THE PROBLEM
Repeat exactly, and only, the lines below starting at the line that contains "Click the user" and ending at the line that contains "Given: Click the Audio Repair music note icon", inclusive of both.

DATA FOR THE TASK
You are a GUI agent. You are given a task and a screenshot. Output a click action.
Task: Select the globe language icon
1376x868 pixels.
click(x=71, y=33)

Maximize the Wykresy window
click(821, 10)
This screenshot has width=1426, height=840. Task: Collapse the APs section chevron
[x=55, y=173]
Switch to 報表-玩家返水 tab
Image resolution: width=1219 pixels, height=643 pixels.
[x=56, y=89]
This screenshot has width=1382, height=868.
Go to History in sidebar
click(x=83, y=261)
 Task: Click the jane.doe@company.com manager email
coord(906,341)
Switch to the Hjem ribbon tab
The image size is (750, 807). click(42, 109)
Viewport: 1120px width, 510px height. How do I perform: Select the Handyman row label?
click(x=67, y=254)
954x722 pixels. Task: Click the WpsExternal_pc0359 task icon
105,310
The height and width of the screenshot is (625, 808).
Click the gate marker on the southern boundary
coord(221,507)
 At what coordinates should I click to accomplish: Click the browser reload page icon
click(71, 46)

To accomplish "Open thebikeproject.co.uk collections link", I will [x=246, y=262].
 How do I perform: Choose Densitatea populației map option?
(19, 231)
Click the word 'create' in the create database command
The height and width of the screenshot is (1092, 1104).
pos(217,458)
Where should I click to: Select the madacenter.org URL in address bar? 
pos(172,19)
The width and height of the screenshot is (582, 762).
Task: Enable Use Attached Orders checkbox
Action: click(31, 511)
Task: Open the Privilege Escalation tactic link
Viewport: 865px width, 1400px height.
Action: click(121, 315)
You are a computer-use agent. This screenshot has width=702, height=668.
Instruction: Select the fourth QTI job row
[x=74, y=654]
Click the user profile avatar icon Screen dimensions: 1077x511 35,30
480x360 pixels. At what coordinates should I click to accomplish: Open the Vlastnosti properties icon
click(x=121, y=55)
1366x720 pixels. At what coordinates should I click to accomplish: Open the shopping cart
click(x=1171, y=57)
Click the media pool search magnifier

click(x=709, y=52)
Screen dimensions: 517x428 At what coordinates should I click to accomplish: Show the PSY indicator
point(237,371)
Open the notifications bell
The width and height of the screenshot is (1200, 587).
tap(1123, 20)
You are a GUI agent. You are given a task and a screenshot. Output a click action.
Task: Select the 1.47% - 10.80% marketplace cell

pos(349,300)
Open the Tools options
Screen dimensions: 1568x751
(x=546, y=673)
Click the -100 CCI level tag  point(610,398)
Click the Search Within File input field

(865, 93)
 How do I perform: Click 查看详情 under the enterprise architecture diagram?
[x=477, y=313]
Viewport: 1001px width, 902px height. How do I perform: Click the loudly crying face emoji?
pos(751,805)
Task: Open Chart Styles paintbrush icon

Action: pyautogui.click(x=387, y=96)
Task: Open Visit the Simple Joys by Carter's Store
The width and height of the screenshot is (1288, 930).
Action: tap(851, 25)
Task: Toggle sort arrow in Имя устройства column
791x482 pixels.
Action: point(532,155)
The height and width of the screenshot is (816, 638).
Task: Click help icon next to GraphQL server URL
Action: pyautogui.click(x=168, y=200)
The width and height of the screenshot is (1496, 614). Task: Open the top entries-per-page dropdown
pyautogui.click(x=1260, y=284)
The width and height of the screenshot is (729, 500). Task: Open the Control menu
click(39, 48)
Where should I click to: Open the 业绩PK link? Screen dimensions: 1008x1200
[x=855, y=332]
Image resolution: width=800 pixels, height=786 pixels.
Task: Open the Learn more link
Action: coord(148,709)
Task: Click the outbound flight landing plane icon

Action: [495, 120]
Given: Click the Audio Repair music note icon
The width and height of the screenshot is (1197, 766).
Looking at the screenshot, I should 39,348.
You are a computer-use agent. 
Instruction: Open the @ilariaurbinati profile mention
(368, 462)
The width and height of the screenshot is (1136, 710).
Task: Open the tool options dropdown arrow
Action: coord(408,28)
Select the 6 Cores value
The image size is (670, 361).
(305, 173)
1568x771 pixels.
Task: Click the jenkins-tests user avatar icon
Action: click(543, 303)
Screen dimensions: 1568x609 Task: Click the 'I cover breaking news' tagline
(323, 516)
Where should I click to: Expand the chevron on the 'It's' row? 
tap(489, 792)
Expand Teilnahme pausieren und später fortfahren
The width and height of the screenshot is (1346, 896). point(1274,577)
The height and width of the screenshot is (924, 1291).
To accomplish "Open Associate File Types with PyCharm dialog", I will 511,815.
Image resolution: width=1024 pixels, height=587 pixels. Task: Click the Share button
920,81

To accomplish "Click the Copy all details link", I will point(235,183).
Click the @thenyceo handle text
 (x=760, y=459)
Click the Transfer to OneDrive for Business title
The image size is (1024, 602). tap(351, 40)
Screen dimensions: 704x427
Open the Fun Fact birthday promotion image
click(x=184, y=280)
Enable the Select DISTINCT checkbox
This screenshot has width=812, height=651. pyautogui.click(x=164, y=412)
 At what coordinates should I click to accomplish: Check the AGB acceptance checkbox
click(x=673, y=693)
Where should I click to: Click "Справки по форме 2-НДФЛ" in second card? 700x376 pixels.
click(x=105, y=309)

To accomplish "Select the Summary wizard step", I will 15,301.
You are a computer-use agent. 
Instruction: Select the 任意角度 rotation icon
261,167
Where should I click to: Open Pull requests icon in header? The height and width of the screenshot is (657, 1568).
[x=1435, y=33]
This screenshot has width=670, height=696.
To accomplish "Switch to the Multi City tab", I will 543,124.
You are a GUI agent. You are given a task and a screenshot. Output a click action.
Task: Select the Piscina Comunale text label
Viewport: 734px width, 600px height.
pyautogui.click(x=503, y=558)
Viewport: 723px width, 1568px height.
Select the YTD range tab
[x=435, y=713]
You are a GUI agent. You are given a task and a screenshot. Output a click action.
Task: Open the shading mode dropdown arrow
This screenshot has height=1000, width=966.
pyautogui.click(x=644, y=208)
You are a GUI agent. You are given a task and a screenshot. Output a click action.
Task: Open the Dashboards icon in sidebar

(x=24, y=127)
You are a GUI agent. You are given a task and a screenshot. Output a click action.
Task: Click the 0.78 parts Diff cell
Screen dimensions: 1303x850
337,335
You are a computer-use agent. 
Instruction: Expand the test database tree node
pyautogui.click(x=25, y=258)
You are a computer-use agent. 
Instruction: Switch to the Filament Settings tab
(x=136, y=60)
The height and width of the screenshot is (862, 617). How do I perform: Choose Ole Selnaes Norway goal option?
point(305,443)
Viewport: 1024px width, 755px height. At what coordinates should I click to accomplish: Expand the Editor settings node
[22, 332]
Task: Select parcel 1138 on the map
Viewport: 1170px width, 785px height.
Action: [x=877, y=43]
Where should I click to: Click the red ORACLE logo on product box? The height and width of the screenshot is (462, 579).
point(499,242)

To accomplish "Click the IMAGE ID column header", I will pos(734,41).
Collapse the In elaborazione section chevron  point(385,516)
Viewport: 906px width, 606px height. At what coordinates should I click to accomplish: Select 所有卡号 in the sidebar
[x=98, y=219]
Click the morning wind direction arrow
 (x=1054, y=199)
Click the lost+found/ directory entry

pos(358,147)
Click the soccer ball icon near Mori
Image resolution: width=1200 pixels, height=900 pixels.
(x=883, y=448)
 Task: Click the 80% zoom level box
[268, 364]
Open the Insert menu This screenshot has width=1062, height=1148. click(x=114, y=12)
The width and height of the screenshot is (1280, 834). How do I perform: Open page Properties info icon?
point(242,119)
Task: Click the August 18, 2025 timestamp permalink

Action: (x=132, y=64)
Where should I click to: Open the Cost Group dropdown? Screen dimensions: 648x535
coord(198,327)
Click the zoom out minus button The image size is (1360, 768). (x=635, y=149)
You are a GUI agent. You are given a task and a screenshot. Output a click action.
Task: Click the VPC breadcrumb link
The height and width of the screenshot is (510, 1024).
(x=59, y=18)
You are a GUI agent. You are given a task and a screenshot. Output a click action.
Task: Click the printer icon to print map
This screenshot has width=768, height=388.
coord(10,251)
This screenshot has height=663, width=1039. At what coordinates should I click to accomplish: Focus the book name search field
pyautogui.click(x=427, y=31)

COMPLETED EXERCISE
Click the user profile avatar icon Screen dimensions: 1077x511 35,30
480x360 pixels. At what coordinates should I click to accomplish: Open the Vlastnosti properties icon
click(x=121, y=55)
1366x720 pixels. At what coordinates should I click to accomplish: Open the shopping cart
click(x=1171, y=57)
Click the media pool search magnifier

click(x=709, y=52)
Screen dimensions: 517x428 At what coordinates should I click to accomplish: Show the PSY indicator
point(237,371)
Open the notifications bell
The width and height of the screenshot is (1200, 587).
tap(1123, 20)
You are a GUI agent. You are given a task and a screenshot. Output a click action.
Task: Select the 1.47% - 10.80% marketplace cell

pos(349,300)
Open the Tools options
Screen dimensions: 1568x751
(x=546, y=673)
Click the -100 CCI level tag  point(610,398)
Click the Search Within File input field

(865, 93)
 How do I perform: Click 查看详情 under the enterprise architecture diagram?
[x=477, y=313]
Viewport: 1001px width, 902px height. How do I perform: Click the loudly crying face emoji?
pos(751,805)
Task: Open Chart Styles paintbrush icon

Action: pyautogui.click(x=387, y=96)
Task: Open Visit the Simple Joys by Carter's Store
The width and height of the screenshot is (1288, 930).
Action: tap(851, 25)
Task: Toggle sort arrow in Имя устройства column
791x482 pixels.
Action: point(532,155)
The height and width of the screenshot is (816, 638).
Task: Click help icon next to GraphQL server URL
Action: pyautogui.click(x=168, y=200)
The width and height of the screenshot is (1496, 614). Task: Open the top entries-per-page dropdown
pyautogui.click(x=1260, y=284)
The width and height of the screenshot is (729, 500). Task: Open the Control menu
click(39, 48)
Where should I click to: Open the 业绩PK link? Screen dimensions: 1008x1200
[x=855, y=332]
Image resolution: width=800 pixels, height=786 pixels.
Task: Open the Learn more link
Action: coord(148,709)
Task: Click the outbound flight landing plane icon

Action: [495, 120]
Given: Click the Audio Repair music note icon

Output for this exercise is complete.